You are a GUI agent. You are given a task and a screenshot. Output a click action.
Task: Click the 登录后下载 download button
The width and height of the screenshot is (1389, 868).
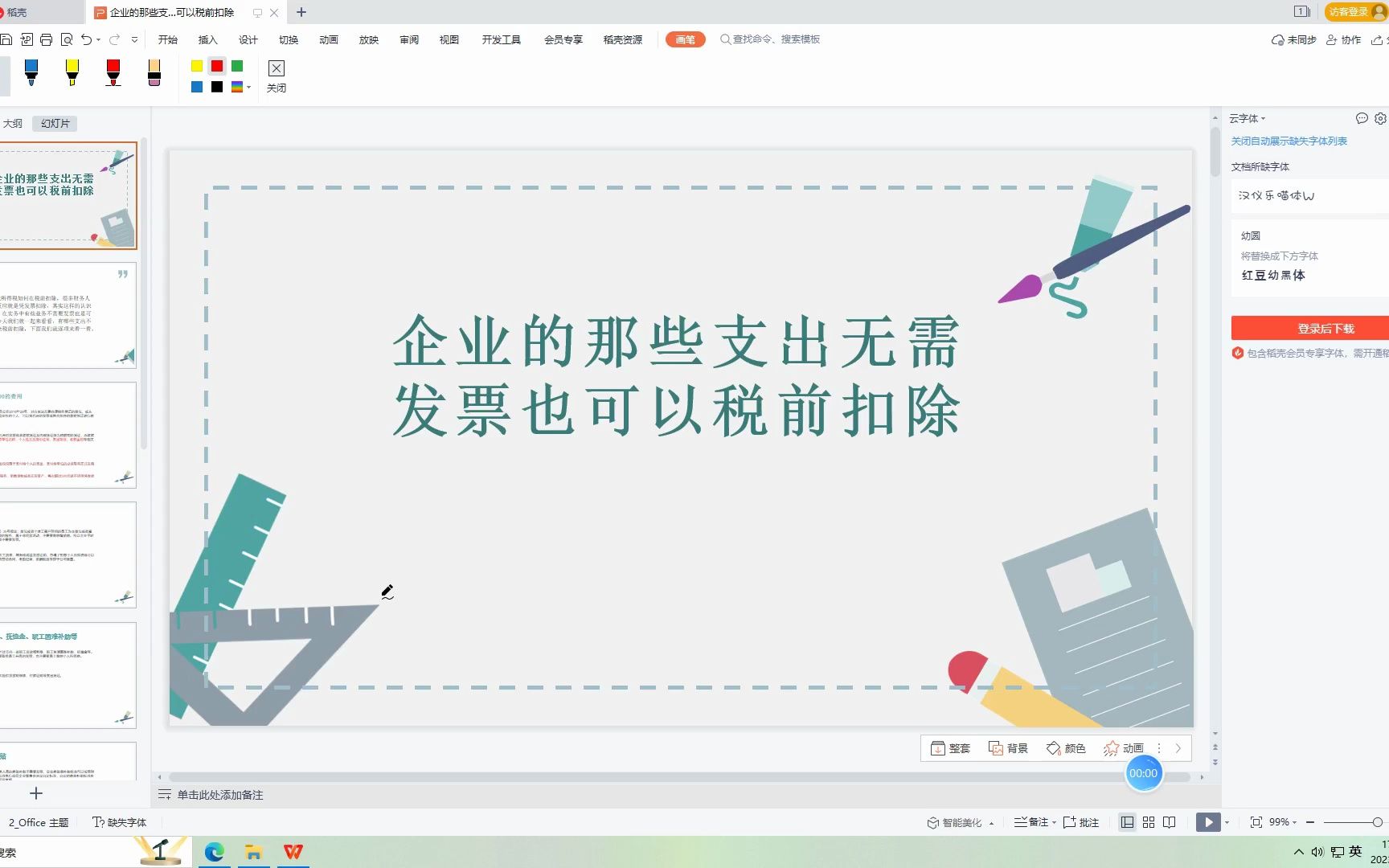[x=1325, y=328]
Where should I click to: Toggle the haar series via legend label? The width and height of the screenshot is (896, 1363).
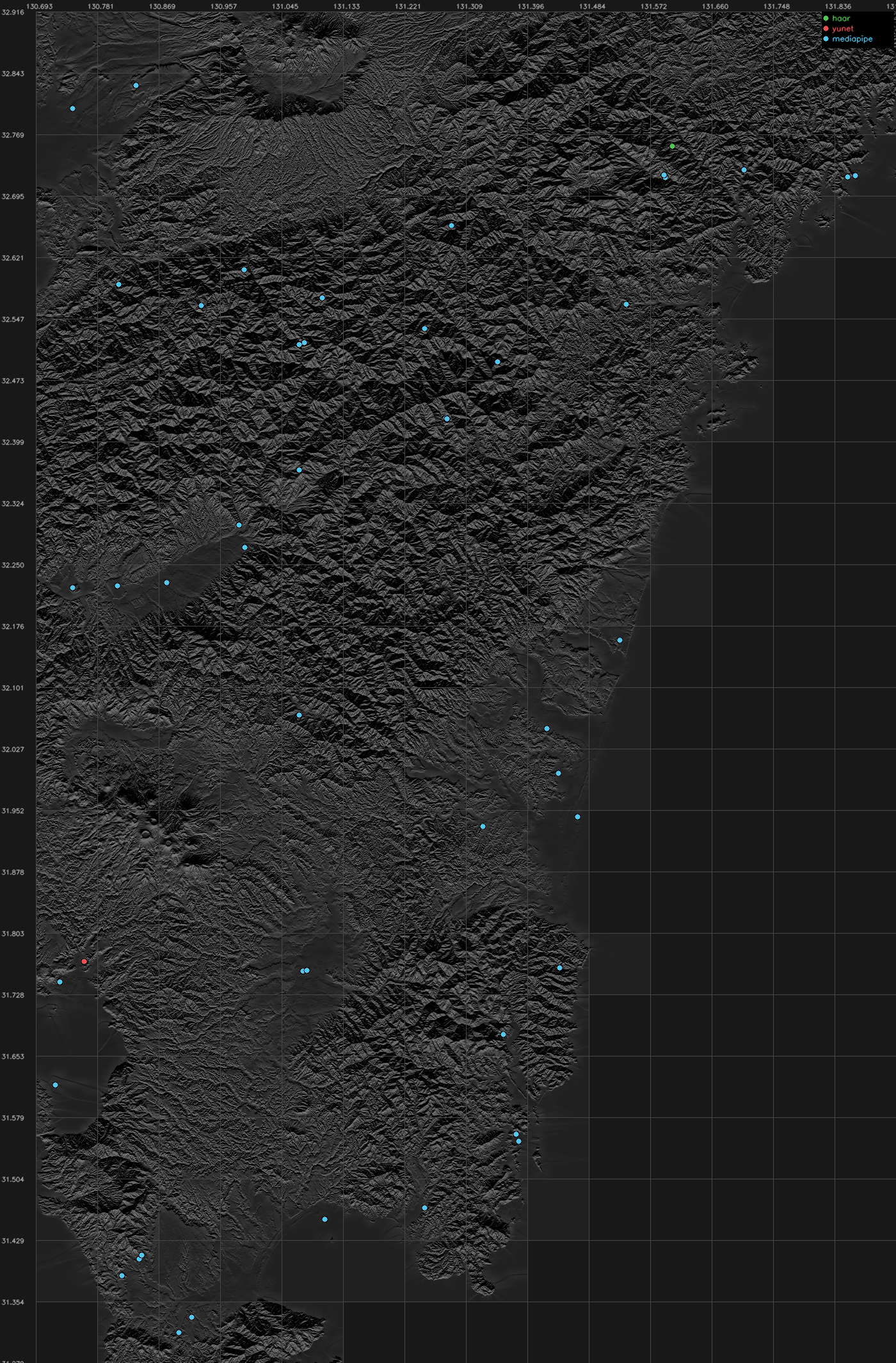point(841,19)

Task to carry out
Extract each line of the data above that contains the string "height".

Exercise answer
The width and height of the screenshot is (1389, 868).
Where should I click to: Toggle the haar series via legend label? The width and height of the screenshot is (896, 1363).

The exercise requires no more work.